Obviously, those who had surgery may have more severe injuries.  In the soft tissue disorders, those who had surgery for only a listed soft tissue diagnosis still had high-cost claims that could not be justified based upon the index injury.  It appears that there’s long resource utilization in these cases and be careful who you operate on.

WCRI also had a report on AI.  They identified things that AI should do first.  It should reduce administrative burdens including more consistent processing of structured and unstructured data.  Automation of routine tasks and prediction potential for outcomes and early interventions.  It should also enhance speed, consistency and accuracy of communication.  It should prevent accidents with data loss and correspondence.  Finally, it should improve personalized care and transparency.  

Advisory Council of Workers’ Compensation Report:

Ms. Terry addressed the committee.  The Advisory Council of Workers’ Compensation will not decide anything until tomorrow.  

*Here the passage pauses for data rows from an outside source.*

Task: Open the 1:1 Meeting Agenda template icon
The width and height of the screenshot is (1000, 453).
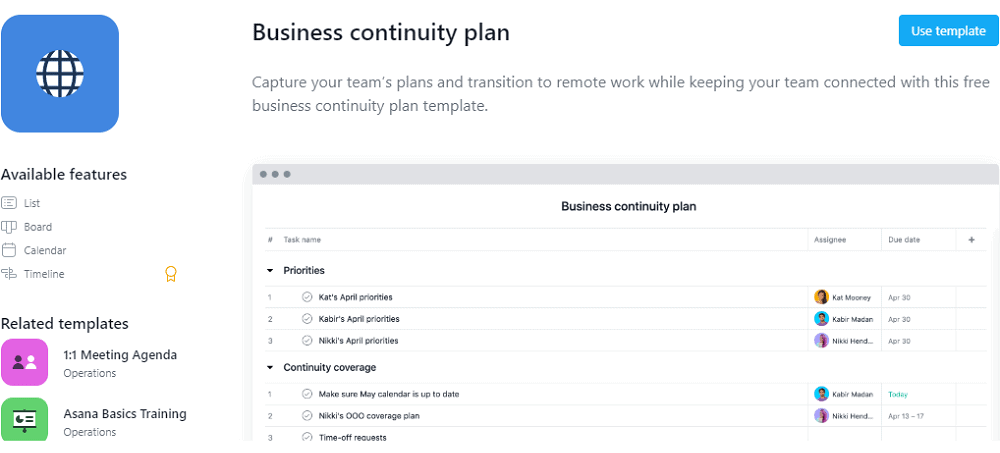Action: coord(25,362)
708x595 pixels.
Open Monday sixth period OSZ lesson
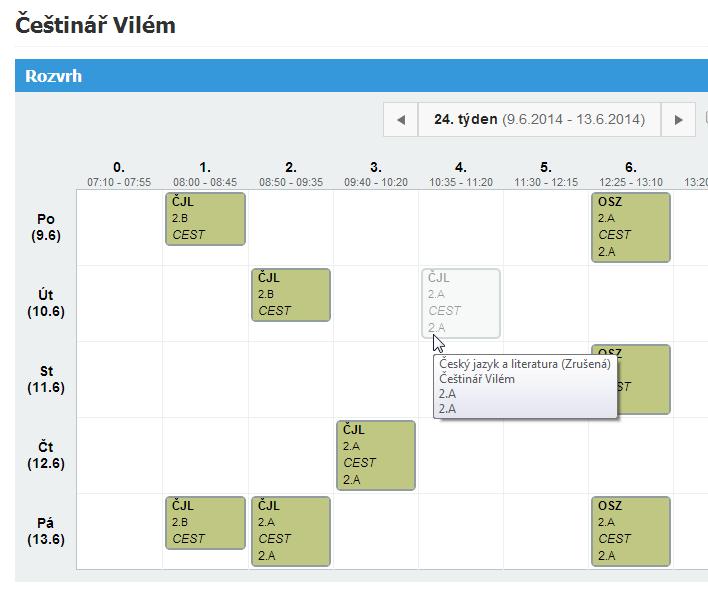[630, 227]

Dr. Snyder added that the NCCI recommended a 2% reduction in lost cost analysis.  Both consultants for the committee recommended a larger decrease, and so the committee will vote tomorrow on whether to recommend to the insurance commissioner a reduction of 2% or greater.

Overdose Report:

The Office of Overdose Surveillance Program released a report on October 3rd.  In 2024, 2,473 Tennesseans died of drug overdose.  This was a 31% decrease from the year before.  Most of the overdose deaths were related to contaminants in expected pills, including fentanyl.   The biggest issue is contaminants in the cocaine and in opioids.  There are cocaine, heroin, and opioids coming into Tennessee.

The American College of Surgeons released a research report on the 6-year analysis of 1 Ohio County that showed that 40% of deceased drivers in motor vehicle accidents tested positive for THC.  

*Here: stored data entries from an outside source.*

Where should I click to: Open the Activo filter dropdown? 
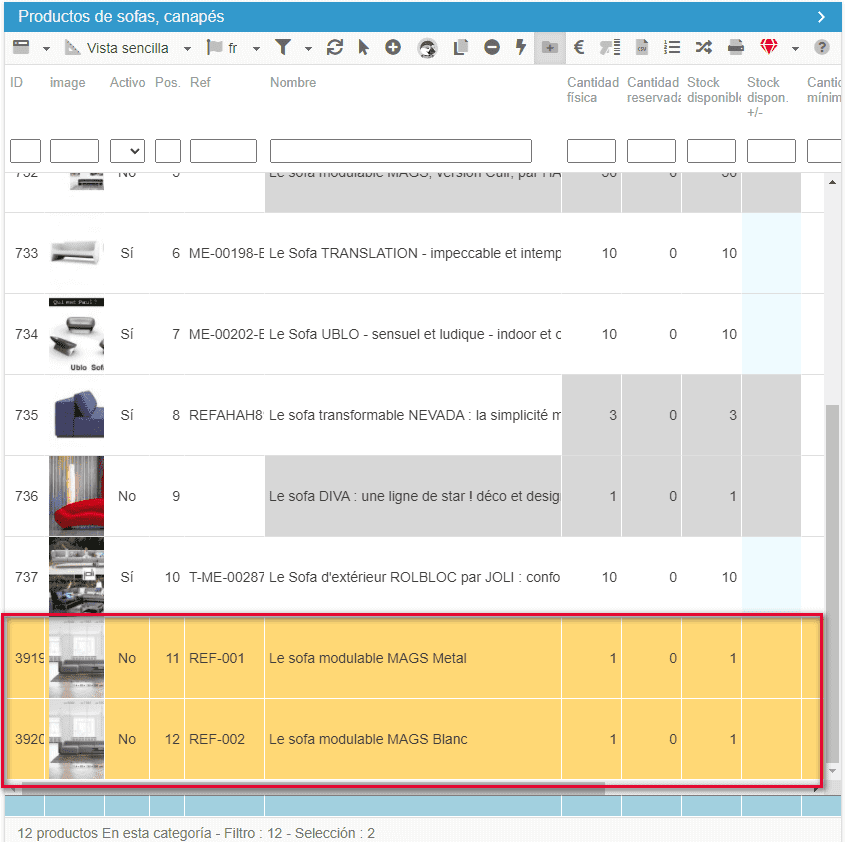tap(127, 151)
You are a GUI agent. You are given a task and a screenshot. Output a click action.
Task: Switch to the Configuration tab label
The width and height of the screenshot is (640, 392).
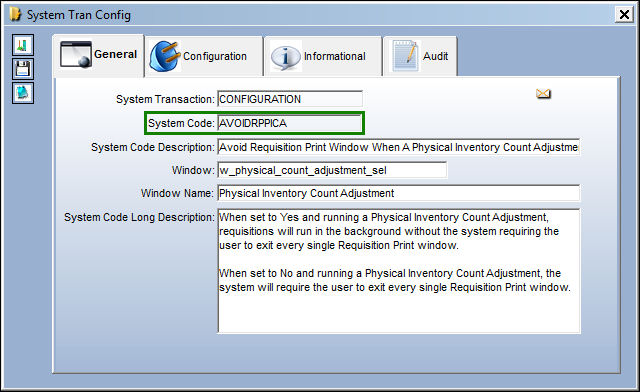215,56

The high rate of the THC positivity remained consistent over the 6 years of the analysis and was unaffected by the state’s legalization of recreational marijuana during the study period. Even before they authorized recreational marijuana, the significant numbers of patients and significant numbers of deceased drivers were positive for THC.  It doesn’t appear to have anything to do with whether or not there’s recreational marijuana approved in a state.

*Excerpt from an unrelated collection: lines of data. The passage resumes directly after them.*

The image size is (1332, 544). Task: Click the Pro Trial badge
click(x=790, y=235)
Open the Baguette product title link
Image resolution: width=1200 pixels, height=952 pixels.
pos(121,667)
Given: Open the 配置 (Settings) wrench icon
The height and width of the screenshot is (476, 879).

Ms. Sloat asked for questions or comments.

Regarding the overdose deaths on opioids, Dr. Hazlewood asked how many occurred with people taking them at the dosages they were supposed to take with no aberrant behavior or misuse.  It was simply from the morphine equivalent dose. Dr. Snyder did not think that it was broken down.  There were a lot of combinations of people that were taking cocaine and opioids.  

Mr. Headrick asked that the multiple studies showing the reduction in opioids, the reduction in testing, the reduction in sticks and reductions in surgery and the relative functional outcome that is equal to certain kinds of surgical procedures would be positively influential with ODG?  Regarding the 6 weeks, 8 weeks, 10 weeks or visit guidelines that are arbitrary and not taking into account functional outcomes with regard to work or with regard to the reduction in the use of opioids and in the use of surgery with physical therapy, unsure how to proceed on that because it takes a lot of research, but it seems linked.  

Dr. Snyder said that it has been identified in the ODG in the past and will do so again.

Mr. Headrick offered to provide additional studies.

Announcements:

Dr. Snyder asked the committee if there were other subjects that they would like to have investigated.

  • Next Meeting: 2/10/2026
  • Second Meeting: 5/5/2026

Dr. Snyder thanked the committee members and wished everyone happy holidays.